Introduction: Small case series have suggested that cerebral amyloid angiopathy (CAA) and reversible cerebral vasoconstriction syndrome (RCVS) are the most common causes of non-traumatic convexal SAH (cSAH). Our objective was to describe the spectrum of clinical and imaging features in a large series of non-traumatic cSAH patients. Methods: A retrospective observational study of consecutive patients with non-traumatic cSAH was performed.

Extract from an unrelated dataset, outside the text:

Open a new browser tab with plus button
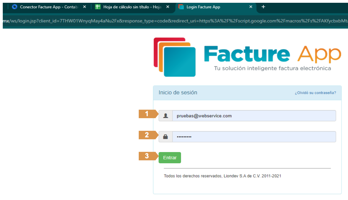This screenshot has width=348, height=200. (x=263, y=7)
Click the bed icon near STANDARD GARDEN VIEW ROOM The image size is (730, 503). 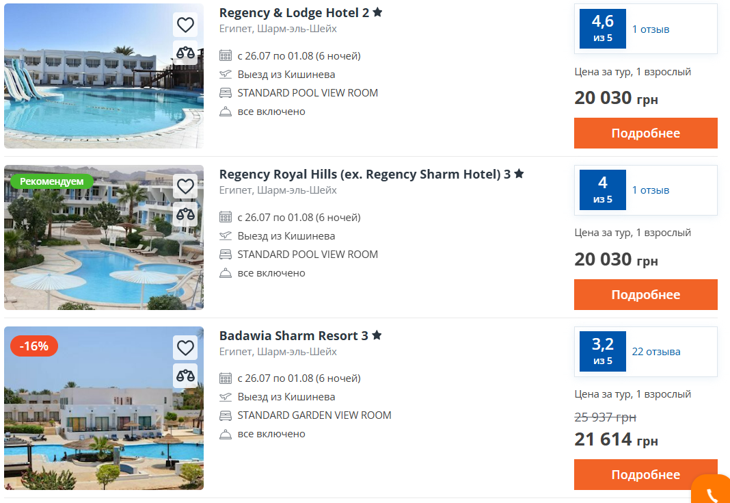pyautogui.click(x=225, y=415)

The Mayo Clinic Medical Records Linkage system was used to identify all patients evaluated at Mayo Clinic in Rochester with potential non-traumatic cSAH between January 1, 1996 and October 1, 2014. Clinical and radiologic data were abstracted from the comprehensive medical record. Results: We identified 88 patients [median age, 64 years (range: 25-85)] with non-traumatic cSAH. The most common causes were reversible cerebral vasoconstriction syndrome (26, 29.5%), cerebral amyloid angiopathy (23, 26.1%), indeterminate (14, 15.9%), and endocarditis (9, 10.2%). Other causes include posterior reversible encephalopathy syndrome, cerebral vein thrombosis, vasculitis, carotid occlusive disease, thrombosed developmental venous anomaly, and hyperperfusion syndrome after carotid revascularization. CAA patients commonly presented at an older age than RCVS patients (75 years vs 51 years, p<0.0001). The most common clinical presentation for CAA was sensorimotor dysfunction while thunderclap headache was the most common presentation of RCVS. Thirteen patients (14.7%) had recurrent cSAH and twelve patients (13.6%) had a subsequent intracerebral hemorrhage over a median follow up of 16 months. The risk was high among CAA patients, with subsequent lobar ICH occurring in 43.5% of cases, superficial siderosis in 95%, and recurrent cSAH in 39.1%, compared to 3.8%, 28.5% and 7.7% respectively in RCVS. Conclusions: Our study demonstrates the clinical diversity of cSAH. Older age, sensorimotor dysfunctions suggest CAA as the underlying cause. Younger age and thunderclap headache predict RCVS. Various other causes also need to be considered in the differential diagnosis. CAA patients have high rates of subsequent lobar ICH, development of superficial siderosis, and recurrent cSAH.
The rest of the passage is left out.